The OED defines question (n.) as: “That which is enquired about, discussed, or debated.” Other  definitions from the OED say that it is “A subject or proposal to be debated, decided or voted on in a meeting or deliberative assembly...” It’s origins are from the Anglo-Norman questioun, questiun, Middle French question, which was a problem or topic which is under discussion or which must be investigated.Its classical Latin etymon would be quaestiōn-, quaestiō which was the act of searching. There are more than one uses to the word question. In law, as well as in the 12th century, it would have similar meanings to the words inquiry, examination, interrogation, and torture. In science, the words research, dispute and inquire would have similar meanings.According to the OED, “It has been suggested that the Latin word was perhaps borrowed into Old English as cwestion...” 

From the first definition, one of the many uses of the noun form of question would be used in schools. A teacher or a professor would ask a series of questions, either in the form of an exam, quiz, or discussion, to the class. The student then in turn would answer the question. From the second definition, one could assume that in the government, especially in Parliament, which is what they mean by a deliberative assembly. Members of Parliament would raise proposals that would to be up for debate and question, and the whole system would either vote in favour or against it. 

Question can also be used in the form of a verb. The OED defines question (v.) as “To ask questions of; to hold a conversation with; to discuss or debate with.” Another definition states the  question (v.) means: “To ask question or questions especially in an official context; to interrogate.” The etymology of the verb form is similar to the noun form. It is partly derived from the Anglo-Norman and Middle French questionner, which means to ask questions (in modern French, questionner). The word had connotations of torture inorder to extract confessions. This definition of the word was probably used by police and law officials. 

In modern times, question does not have any connotations to torture, however it does with interrogation. Police detectives would interrogate a criminal suspect, or a witness about what happened during a certain event.
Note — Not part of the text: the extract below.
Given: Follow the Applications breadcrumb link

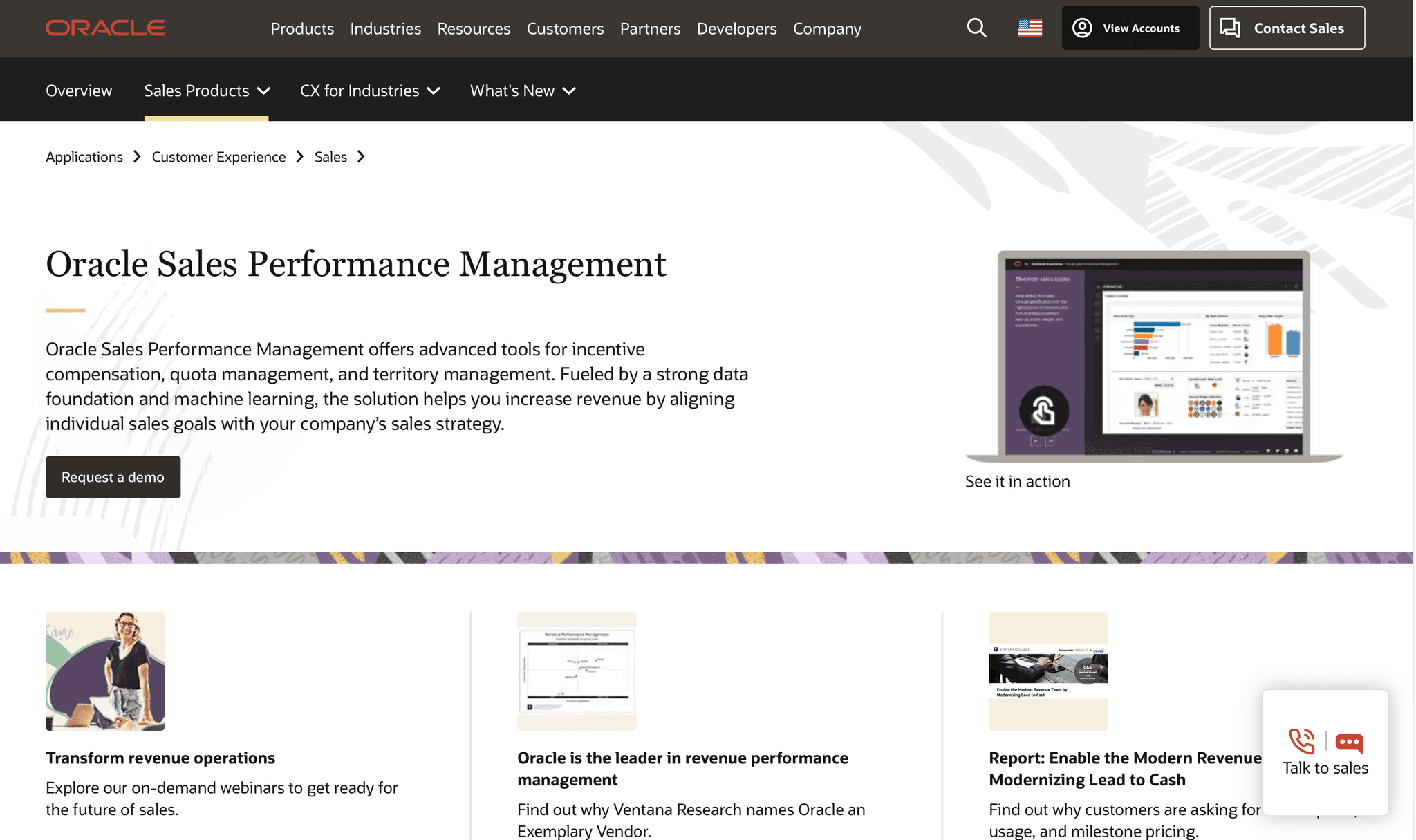Looking at the screenshot, I should 84,157.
From the first definition of the verb, one could assume that questions are essential to conversations. Without questions, we as humans will not be able to explore and understand the world around us, therefore we would never progress. As architects, we question the way in which we can improve and create spaces. If our ability to question was taken away from us, then the world today would be a different place where humans would be brainwashed into thinking the “right” and same things.